Image shown: Health Inside: Thinking About Prisoners’ Right to Healthcare.

Health Inside: Thinking About Prisoners’ Right to Healthcare is a new public art project due for exhibition in June 2018, which will focus on health and welfare provision in Irish and English prisons.

Arts Council Open Call 

Health Inside is funded by the Arts Council of Ireland as part of the Open Call programme. The Open Call programme funds one off ambitious artistic projects by some of Ireland’s leading artists and arts organisations. This project was selected for funding as one of eleven innovative arts projects by a panel of international judges.

The successful projects were announced by the Minister for Arts, Heritage and the Gaeltacht, Heather Humphrey TD and the Director of the Arts Council of Ireland, Orlaith McBride, at the official launch of the programme in Dublin recently.

Project Partners

The art project will be led by Dr Sinead McCann, Visual Artist, who made the successful application as part of her role in UCD as Public Engagement Officer on the Wellcome Trust-funded research project, Prisoners, Medical Care and Entitlement to Health in England and Ireland, 1850-2000’. This project is being led by co-Principal Investigators Associate Professor Catherine Cox, Director of the UCD Centre for the History of Medicine in Ireland, and Professor Hilary Marland, Director of the Centre for the History of Medicine, University of Warwick.
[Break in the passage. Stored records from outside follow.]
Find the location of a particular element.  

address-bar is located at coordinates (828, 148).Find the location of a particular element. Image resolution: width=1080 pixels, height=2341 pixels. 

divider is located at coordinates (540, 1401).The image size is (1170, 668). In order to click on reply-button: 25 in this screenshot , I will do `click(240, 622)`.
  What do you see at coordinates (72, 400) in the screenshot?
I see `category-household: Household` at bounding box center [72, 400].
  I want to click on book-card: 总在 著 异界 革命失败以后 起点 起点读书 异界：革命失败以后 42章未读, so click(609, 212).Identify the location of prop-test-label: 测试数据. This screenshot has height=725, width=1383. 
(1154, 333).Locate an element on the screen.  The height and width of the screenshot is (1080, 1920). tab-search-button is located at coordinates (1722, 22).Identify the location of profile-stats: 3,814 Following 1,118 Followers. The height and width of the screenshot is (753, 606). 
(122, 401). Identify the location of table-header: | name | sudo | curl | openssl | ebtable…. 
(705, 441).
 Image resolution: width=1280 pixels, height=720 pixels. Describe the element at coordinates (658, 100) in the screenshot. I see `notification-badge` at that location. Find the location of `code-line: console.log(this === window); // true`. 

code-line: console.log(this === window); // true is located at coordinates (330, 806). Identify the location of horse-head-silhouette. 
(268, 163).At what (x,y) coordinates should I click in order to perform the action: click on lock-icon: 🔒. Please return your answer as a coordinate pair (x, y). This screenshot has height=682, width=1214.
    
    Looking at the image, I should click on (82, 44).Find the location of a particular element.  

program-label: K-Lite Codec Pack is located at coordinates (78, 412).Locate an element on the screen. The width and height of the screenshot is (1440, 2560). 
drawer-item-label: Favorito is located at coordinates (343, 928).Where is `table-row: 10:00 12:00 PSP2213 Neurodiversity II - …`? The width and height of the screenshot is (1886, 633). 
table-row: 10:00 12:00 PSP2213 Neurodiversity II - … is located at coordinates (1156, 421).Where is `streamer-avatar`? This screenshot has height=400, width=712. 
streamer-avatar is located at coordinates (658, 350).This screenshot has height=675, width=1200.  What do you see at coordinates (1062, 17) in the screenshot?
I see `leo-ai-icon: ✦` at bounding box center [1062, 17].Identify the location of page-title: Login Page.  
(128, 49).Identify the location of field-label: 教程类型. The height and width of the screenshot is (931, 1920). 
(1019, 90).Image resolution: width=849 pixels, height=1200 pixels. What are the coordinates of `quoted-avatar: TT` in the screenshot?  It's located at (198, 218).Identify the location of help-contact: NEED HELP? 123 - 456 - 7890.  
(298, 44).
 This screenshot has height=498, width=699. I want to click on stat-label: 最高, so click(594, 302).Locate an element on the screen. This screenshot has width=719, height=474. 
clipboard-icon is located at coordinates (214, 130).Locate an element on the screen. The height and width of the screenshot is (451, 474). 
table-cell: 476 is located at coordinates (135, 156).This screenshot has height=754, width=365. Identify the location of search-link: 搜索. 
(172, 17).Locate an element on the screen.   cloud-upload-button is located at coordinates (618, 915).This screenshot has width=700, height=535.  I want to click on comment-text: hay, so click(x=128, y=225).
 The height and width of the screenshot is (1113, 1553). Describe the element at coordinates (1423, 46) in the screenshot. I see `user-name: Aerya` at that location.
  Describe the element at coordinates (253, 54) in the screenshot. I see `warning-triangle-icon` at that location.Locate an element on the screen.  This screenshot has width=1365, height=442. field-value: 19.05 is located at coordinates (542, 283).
McCann will work collaboratively to co-produce the public art project with UCD historians Associate Professor Catherine Cox, Dr Fiachra Byrne and Dr Holly Dunbar as well as other historians based in England, who are also part of the Wellcome-funded project.

A Public Intervention 

This public intervention will take the form of a series of distinctive posters that will subversively occupy the private advertising space of two large billboards and several bus shelters in the Dublin 7 area. The posters will explore a range of historical and contemporary perspectives relating to Irish prison regimes and their impact on prisoners’ health.

Instead of seducing the public with shiny products or experiences to buy, these posters will offer humane and creative reflections on the provision of health in prisons asking key questions:
a) why does solitary confinement continue to be used as a form of management and punishment in prisons despite its negative impact on young and adult prisoners’ mental health having been evident since the 1840s?
b) why do ex-offenders still face obstacles when reintegrating into their families and society – from finding housing and employment to accessing addiction services – when these problems have detrimentally effected ex-offenders’ health on release for over a century?

In the context of current attitudes about prisoners, the artwork over the course of 12 days seeks to temporarily make these aspects of prison experiences more visible to the passer-by, prompting them to consider why they have endured.